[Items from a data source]
--------------------
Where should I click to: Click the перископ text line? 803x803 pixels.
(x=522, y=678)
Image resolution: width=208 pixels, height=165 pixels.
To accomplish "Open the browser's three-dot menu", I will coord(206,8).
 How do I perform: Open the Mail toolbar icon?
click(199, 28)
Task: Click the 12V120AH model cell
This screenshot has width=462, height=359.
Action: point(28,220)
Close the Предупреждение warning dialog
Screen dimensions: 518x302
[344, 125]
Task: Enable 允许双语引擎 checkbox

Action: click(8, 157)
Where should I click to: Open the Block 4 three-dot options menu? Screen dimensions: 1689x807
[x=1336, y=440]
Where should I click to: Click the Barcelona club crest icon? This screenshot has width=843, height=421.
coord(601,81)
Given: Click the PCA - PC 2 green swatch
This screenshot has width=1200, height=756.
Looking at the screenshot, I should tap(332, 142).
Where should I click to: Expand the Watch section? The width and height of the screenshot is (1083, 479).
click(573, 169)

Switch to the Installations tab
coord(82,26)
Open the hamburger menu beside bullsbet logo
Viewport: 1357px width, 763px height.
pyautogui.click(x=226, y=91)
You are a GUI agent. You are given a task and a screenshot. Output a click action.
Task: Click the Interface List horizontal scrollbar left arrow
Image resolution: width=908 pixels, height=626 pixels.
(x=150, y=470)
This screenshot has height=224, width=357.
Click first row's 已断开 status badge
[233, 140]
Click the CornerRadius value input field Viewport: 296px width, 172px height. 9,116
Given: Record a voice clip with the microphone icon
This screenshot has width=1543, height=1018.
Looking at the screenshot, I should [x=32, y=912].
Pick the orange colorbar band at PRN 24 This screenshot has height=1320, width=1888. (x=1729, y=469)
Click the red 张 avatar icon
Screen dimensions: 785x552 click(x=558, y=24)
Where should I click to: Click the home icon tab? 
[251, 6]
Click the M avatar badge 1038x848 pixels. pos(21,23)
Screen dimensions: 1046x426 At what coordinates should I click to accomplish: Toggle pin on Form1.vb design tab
--------------------
WRITTEN PROBLEM → Could you reproduce the entries above, replacing every "Where should I click to" with "Where do I click to" and leaving everything else as it is?

FULL OUTPUT →
Where do I click to: Click the перископ text line? 803x803 pixels.
(x=522, y=678)
Image resolution: width=208 pixels, height=165 pixels.
To accomplish "Open the browser's three-dot menu", I will coord(206,8).
 How do I perform: Open the Mail toolbar icon?
click(199, 28)
Task: Click the 12V120AH model cell
This screenshot has width=462, height=359.
Action: point(28,220)
Close the Предупреждение warning dialog
Screen dimensions: 518x302
[344, 125]
Task: Enable 允许双语引擎 checkbox

Action: click(8, 157)
Where do I click to: Open the Block 4 three-dot options menu? Screen dimensions: 1689x807
[x=1336, y=440]
Where do I click to: Click the Barcelona club crest icon? This screenshot has width=843, height=421.
coord(601,81)
Given: Click the PCA - PC 2 green swatch
This screenshot has width=1200, height=756.
Looking at the screenshot, I should tap(332, 142).
Where do I click to: Expand the Watch section? The width and height of the screenshot is (1083, 479).
click(573, 169)

Switch to the Installations tab
coord(82,26)
Open the hamburger menu beside bullsbet logo
Viewport: 1357px width, 763px height.
pyautogui.click(x=226, y=91)
You are a GUI agent. You are given a task and a screenshot. Output a click action.
Task: Click the Interface List horizontal scrollbar left arrow
Image resolution: width=908 pixels, height=626 pixels.
(x=150, y=470)
This screenshot has height=224, width=357.
Click first row's 已断开 status badge
[233, 140]
Click the CornerRadius value input field Viewport: 296px width, 172px height. 9,116
Given: Record a voice clip with the microphone icon
This screenshot has width=1543, height=1018.
Looking at the screenshot, I should [x=32, y=912].
Pick the orange colorbar band at PRN 24 This screenshot has height=1320, width=1888. (x=1729, y=469)
Click the red 张 avatar icon
Screen dimensions: 785x552 click(x=558, y=24)
Where do I click to: Click the home icon tab? 
[251, 6]
Click the M avatar badge 1038x848 pixels. pos(21,23)
Screen dimensions: 1046x426 At what coordinates should I click to accomplish: Toggle pin on Form1.vb design tab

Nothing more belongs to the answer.